Relation PDF Parser and POS Tagger

Hello!
I am currently exploring Knime and I have a question about the relationship of the PDF Parser node and POS Tagger. I have identified that both nodes have the word “Word Tokenizer” and I have selected in both nodes the “OpenNLP English WordTokenizer”.

For my work I have to recognize the number of tokens that are identified after running the PDF Parser node and then recognize the number of tokens after the PDF Parser - POS Tagger work sequence.

I have recognized the number of tokens through the workflow Bag of Words Creator - CSV Writer. This process I do, as I mentioned, first only after the PDF Parser node and then on a second occasion after the PDF Parser - POS Tagger routine runs.

After carried out this process and identified the number of tokens that each process throws at me, I find different tokens (PDF only to get the number of tokens) but I do not understand why if both nodes (PDF Parse and POS Tagger) were conditioned to perform the tokenization using the same scheme.

I appreciate an answer, I remain attentive.

Manuela

Hey Manuela,

I’m sorry for the late answer.
The ‘Bag of Words’ node creates a bag of words for each document within the table. Each term that occurs in the document will be listed only once in the bag of words even if it occurs more often. The difference between the number of terms in the BoW after applying the BoW node on tagged documents and after applying it on the untagged documents is that some terms can have different tags and therefore both term/tag combinations are listed in the table. However, the tokenization of the documents should be the same in both cases. (To check if the tokens are the same, you could apply the POS Tagger, than strip the tags again with the Tag Stripper node and then apply the BoW node. Afterwards you can compare the number of terms in each table.)

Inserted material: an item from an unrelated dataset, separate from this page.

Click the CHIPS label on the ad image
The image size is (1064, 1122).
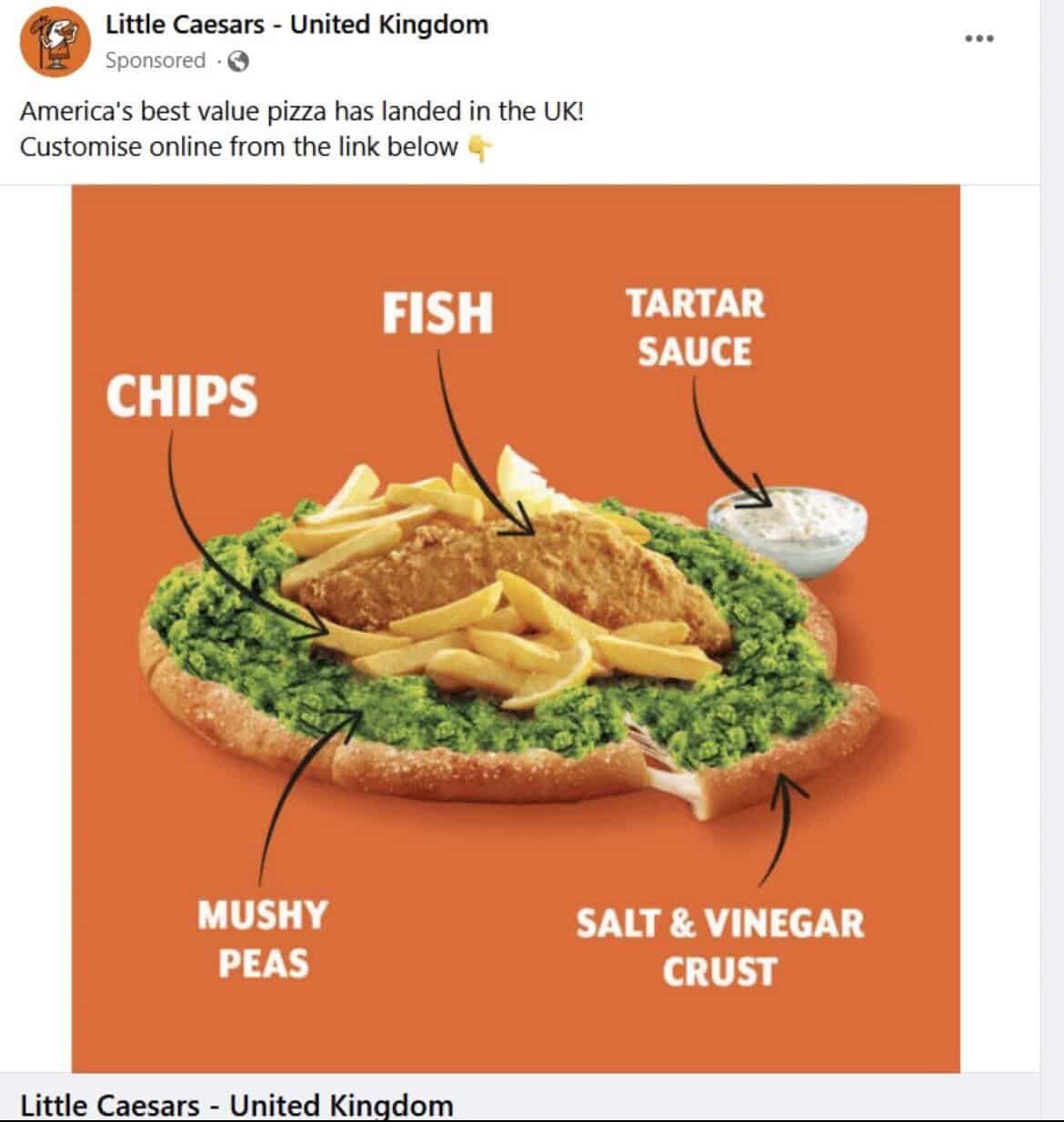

For example: The untagged document produces a BoW like this:

  • term1[.]
  • term2[.]
  • term3[.]

and the BoW for tagged document could be something like this:

  • term1[tag1]
  • term2[tag2]
  • term2[tag3]
  • term3[tag4]

I hope, this answers your question.

Cheers,
Julian

Hi!
Thanks for the answer I have followed your intructions.
I have another question … where can I find the StopWords list for English and Spanish. Thank you

Manuela

Hey Manuela,

do you mean the built-in stop word lists that can be used by the Stop word Filter node? As far as I know, there isn’t any public resource to have a look at them right now.
If you want to use an own stop word list (to have a better overview which words are filtered), you can use the Dictionary Filter node. There are several stop word lists available in the internet (1, 2 etc.).

Cheers,

Julian

Hi!
thank you for the clarification and for giving me the attached lists.
You have helped me a lot, thank you very much.
Manuela